A few weeks back I stumbled onto a Youtube video where a professor was discussing an unusual usage of the word "the" in English. It's the most commonly used word in the language, and is simply a definite article, saying that the noun after is a specific item ("the chair"), not a general item ("a chair") -- those use the indefinite articles "a' and "an".
The specific phrase being discussed was "the more, the merrier", when they were trying to make a case that the effect of "the" in this example was a primitive form of "if .. then ...". So, it means "if more, then merrier."
This sounded rather fanciful to me. It could simply be indicating the same definite thing or grouping twice, as in "this group has more, this same group is merrier." Although, the phrase "the more" is definitely (no pun intended) unusual, since more is not a noun, not a thing of its own. How can you have a specific instance of "more"?
On the other hand, the phrase can also be taken as a saying, idiom or colloquialism, where the sequence of words does not easily break down into smaller units. The Cambridge dictionary has some examples of this phrase in use.
However, etymonline, has a lot more detail in its article about "the", describing the construction as a pair of adverbial clauses, where the first "the" is actually a relic of an earlier form of "that", so the phrase boils down to "that which is more, is merrier".

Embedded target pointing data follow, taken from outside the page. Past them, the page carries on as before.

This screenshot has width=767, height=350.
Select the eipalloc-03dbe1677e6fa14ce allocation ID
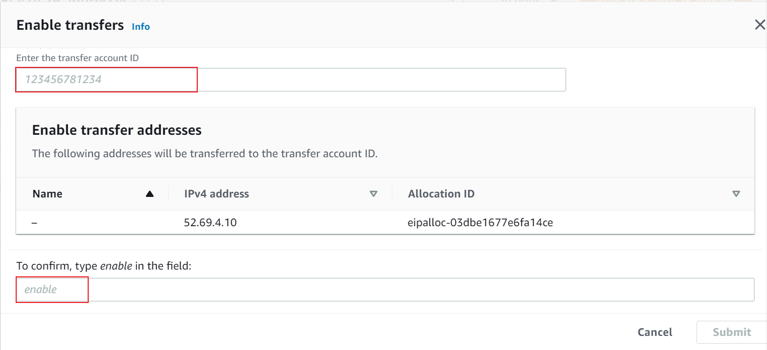480,223

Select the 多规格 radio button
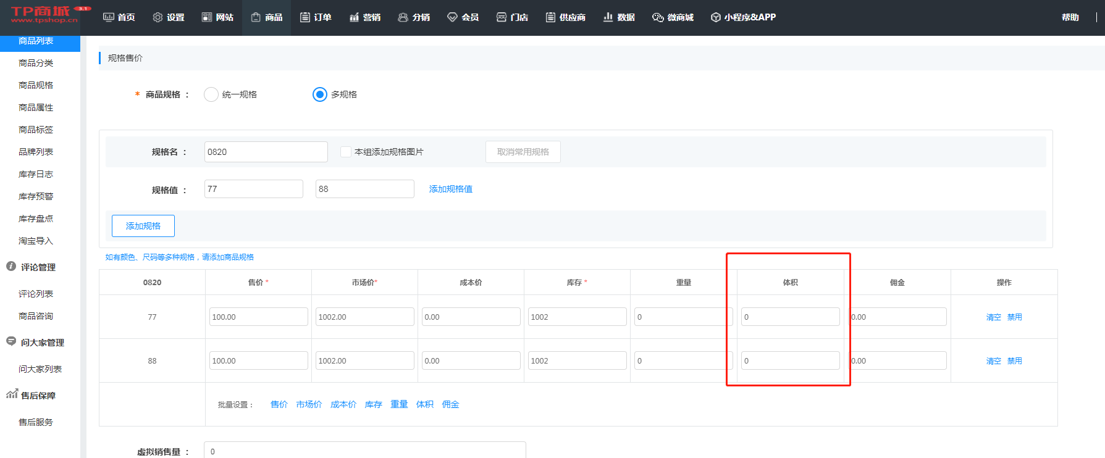click(319, 94)
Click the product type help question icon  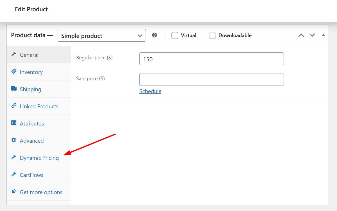155,35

Similar phrases are "the sooner the better" and "the less said the better", but my brain pictures these having commas in the middle. Now it looks like they never did, going back to examples from the 18th century. I could start a rant about the Mandela effect or just admit that I was wrong on this obscure point.

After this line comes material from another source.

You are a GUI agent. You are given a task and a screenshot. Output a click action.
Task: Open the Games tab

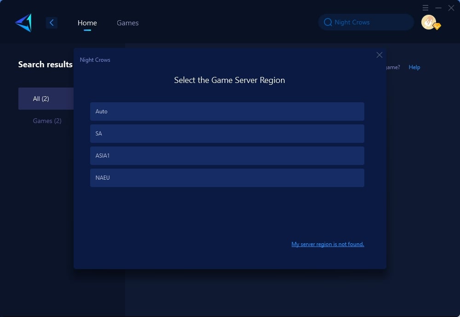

It was late at night, and now I can't find any trace of that video in my youtube history. But I think I found enough substance to show there is a discussion to be had on this unusual, seemingly generic kind of phrase.
Names can get mixed up, too. Real or fictional people can become legends, or end up garbled and forgotten. A classic case is poor Frankenstein. If you're picturing the big lumbering monster with the bolts in his neck ... oops. Frankenstein was the doctor who created the monster. The monster was simply known as "the monster" or "Frankenstein's Monster." Strangely, "Franken-" has become a prefix on its own. I've heard big ugly things named that way, from a Frankencouch to a Frankenpuppy. I wonder if this was urged along by the old FrankenBerry cereal? Sure is a weird thing to make a prefix out of, especially considering the original Franken- thing was not a monster, but a mad scientist. Now, where does Al Franken fit into all this?